Hidden orthologs, evolutionary rates, and sequence composition analyses. (A) Principal component analysis of the analyzed data showing the eigenvectors for each variable. The first two principal components (PC1, PC2) explain together 67.6% of the observed variability. (B) Number of hidden orthologs in relation to the branch length of each lineage (linear regression in blue; dots with external black line indicate the taxa with highly complete transcriptomes). There is a low correlation between the two variables (R²= 0.124). (C) GC content of each transcript plotted against its average length of G/C stretches considering all studied flatworm transcriptomes (left) and only S. mediterranea (right).

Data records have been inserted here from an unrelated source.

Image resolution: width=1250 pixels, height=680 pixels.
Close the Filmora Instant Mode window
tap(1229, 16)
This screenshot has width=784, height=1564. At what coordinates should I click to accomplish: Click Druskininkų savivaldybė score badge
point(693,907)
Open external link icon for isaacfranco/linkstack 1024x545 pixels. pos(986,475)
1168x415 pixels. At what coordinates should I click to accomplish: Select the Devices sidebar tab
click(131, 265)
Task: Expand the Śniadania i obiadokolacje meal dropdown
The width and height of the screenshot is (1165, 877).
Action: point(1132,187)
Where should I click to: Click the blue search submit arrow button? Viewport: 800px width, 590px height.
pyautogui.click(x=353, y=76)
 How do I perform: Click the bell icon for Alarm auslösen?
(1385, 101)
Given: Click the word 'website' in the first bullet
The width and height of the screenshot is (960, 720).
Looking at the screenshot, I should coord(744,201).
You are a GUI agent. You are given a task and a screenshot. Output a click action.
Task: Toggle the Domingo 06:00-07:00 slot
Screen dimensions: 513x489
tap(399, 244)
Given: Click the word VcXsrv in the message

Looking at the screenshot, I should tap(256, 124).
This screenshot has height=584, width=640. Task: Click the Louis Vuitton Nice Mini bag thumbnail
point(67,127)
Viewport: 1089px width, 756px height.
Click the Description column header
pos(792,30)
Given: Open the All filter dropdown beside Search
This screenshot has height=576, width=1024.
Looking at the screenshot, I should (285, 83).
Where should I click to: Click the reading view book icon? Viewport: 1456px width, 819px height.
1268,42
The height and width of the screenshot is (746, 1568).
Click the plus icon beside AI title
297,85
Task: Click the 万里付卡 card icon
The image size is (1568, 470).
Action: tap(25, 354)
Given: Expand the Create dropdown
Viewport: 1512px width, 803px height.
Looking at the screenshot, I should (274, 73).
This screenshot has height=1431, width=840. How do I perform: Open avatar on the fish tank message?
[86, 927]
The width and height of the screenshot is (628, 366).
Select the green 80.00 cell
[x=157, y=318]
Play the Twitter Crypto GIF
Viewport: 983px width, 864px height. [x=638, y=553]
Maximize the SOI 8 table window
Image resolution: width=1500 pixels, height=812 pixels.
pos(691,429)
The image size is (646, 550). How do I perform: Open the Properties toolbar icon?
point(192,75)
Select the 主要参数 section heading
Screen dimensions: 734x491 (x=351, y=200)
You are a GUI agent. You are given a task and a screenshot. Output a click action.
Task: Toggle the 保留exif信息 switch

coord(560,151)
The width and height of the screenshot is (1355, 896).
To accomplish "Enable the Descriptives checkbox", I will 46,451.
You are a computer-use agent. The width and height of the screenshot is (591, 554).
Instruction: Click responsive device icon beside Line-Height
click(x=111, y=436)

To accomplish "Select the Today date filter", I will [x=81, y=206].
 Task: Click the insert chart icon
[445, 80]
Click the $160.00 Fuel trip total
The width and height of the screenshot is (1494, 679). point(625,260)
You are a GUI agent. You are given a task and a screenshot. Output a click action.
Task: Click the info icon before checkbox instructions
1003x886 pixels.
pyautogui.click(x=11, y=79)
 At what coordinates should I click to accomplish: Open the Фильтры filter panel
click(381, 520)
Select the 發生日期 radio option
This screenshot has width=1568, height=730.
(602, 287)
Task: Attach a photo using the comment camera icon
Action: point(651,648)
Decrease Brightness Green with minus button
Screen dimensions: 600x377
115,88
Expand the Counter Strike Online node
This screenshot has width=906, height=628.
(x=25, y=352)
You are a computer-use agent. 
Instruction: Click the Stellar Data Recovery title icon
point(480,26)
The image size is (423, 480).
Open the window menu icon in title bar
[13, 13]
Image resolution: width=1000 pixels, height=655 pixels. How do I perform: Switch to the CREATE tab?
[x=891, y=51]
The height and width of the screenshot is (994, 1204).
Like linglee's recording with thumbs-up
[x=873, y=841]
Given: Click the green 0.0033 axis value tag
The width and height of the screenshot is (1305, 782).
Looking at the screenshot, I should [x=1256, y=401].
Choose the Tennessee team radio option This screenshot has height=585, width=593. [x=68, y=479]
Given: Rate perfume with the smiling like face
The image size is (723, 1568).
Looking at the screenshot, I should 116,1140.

The transcripts corresponding to hidden orthologs are in blue. Hidden orthologs do not differentiate from the majority of transcripts. (D) Average length of hidden orthologs compared to the average length of the other genes in transcriptomes with ≥85% CEGs. Hidden orthologs are significantly longer than the rest (Mann-Whitney U test; P < 0.05). (E) Codon adaptation index (CAI) of the hidden orthologs of the planarian species B. candida, D. tigrina, and S. mediterranea compared with nonhidden orthologs. CAI index in hidden orthologs does not significantly differ from the rest of transcripts (Mann-Whitney U test; P < 0.05).

Figure 4.

Level of paralogy and K_a/K_s values in triclad hidden orthologs. (A) Percentage of hidden orthologs identified by Leapfrog that are present in OrthoFinder and share an orthogroup with other sequences of the same species. We deem these cases as probable fast evolving paralogs (hidden paralogy). (B) K_a and K_s values of 53 one-to-one hidden orthologs of S. mediterranea compared with their respective homologs in the “bridge” species P. vittatus. Although in almost half of these hidden orthologs the K_s value suggested saturation (K_s > 2), for most of the rest the K_a/K_s value was above or around 0.5 (dotted line), which can be a sign of weak positive selection or relaxed constraint. (C) Number of predicted protein–protein interactions in S. mediterranea hidden orthologs (red dot) compared with a distribution of interactions observed in 1000 random samples of similar size (gray bars). Hidden orthologs show a significantly higher number of interactions, suggesting that complementary mutations between protein partners might drive hidden orthology in flatworms.

Figure 5.

Hidden orthologs in the core set of centrosomal-related proteins. Presence (colored boxes) and absence (empty boxes) of the core set of centrosomal proteins (Azimzadeh et al. 2012) in all analyzed flatworm transcriptomes. Orthologs identified by direct reciprocal best BLAST hit are in blue boxes, and hidden orthologs are in orange. The asterisks indicate the CEP192 protein in the S. mediterranea transcriptomes (pink color code). These proteins were manually identified with the G. tigrina CEP192 sequence as “bridge” by reciprocal best BLAST hit. The five proteins essential for centrosomal replication are boxed in red.